Of course we cannot rule out the possibility, in our own government's spineless response to China, that they are honest convinced appeasers, or as clueless as many Western politicians contrived to be over Soviet Communism while calling it sophistication.  But we also cannot rule out that they have been deeply compromised, through sophisticated exploitation of their naivete or the cheesy trick of a girl in a bar and a camera in a hotel room.  And let me be blunt: The authors observe on a number of occasions that, however it happened, the program has been especially effective in Canada.

Before dismissing such things as a par with The Manchurian Candidate remember that while McCarthy was a drunken idiot the Cambridge Five were real, and not alone.  There really was Soviet espionage at high levels of the American, British, West German and other governments.  And just as the KGB really was up to stuff, so is the United Front Work Department.

Why do you think it exists?  And if the Politburo cares as much as they evidently do, surely we should care enough to read Hidden Hand.  If you read it and find that it's factually wrong, then I wasted your time.  But if you read it and find that it's true, and still don't care, go edit the Wikipedia entry on "Useful idiot" by adding your picture.  And if you do care, say something and do something.

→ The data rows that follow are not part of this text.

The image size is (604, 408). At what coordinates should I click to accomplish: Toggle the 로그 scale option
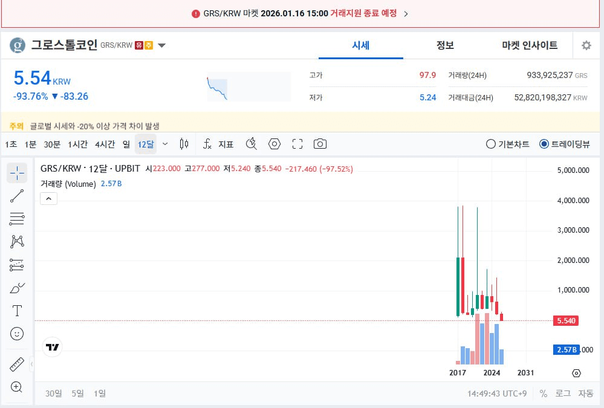click(563, 393)
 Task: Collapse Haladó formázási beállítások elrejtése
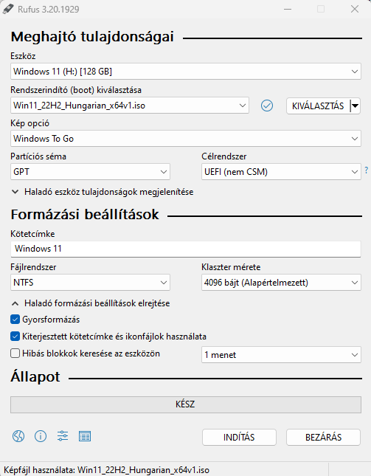(91, 303)
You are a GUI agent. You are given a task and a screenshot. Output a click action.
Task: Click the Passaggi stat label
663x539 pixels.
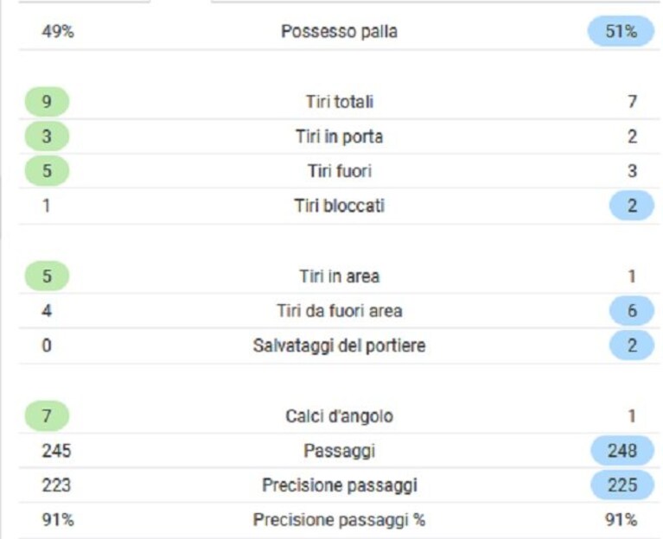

At the very least, check the index to see if any outfit you're involved with is a tentacle of the Chinese Communist Party.  Of course one danger of doing so, for prominent people, is that they might find their own name there.  If so, they seem to have two choices.  Bluster about McCarthyism or refuse to acknowledge the issue.  But there's a third.  Repent and join the side of freedom even if, like Whittaker Chambers, you think it's the losing side.

Indeed, everyone should embrace freedom and denounce Chinese communism, repenting their naivete along the way if need be.  And remember in doing so that the democracies did not manage to perish in the Cold War.  Chambers was not joining the losing side.  Freedom stumbled to victory over Soviet Communism and my guess is we'll stagger to triumph over the Chinese variety as well.  But we'll do so because, and if, enough people again wake up to the sinister goals and devious methods of its hidden as well as overt hands.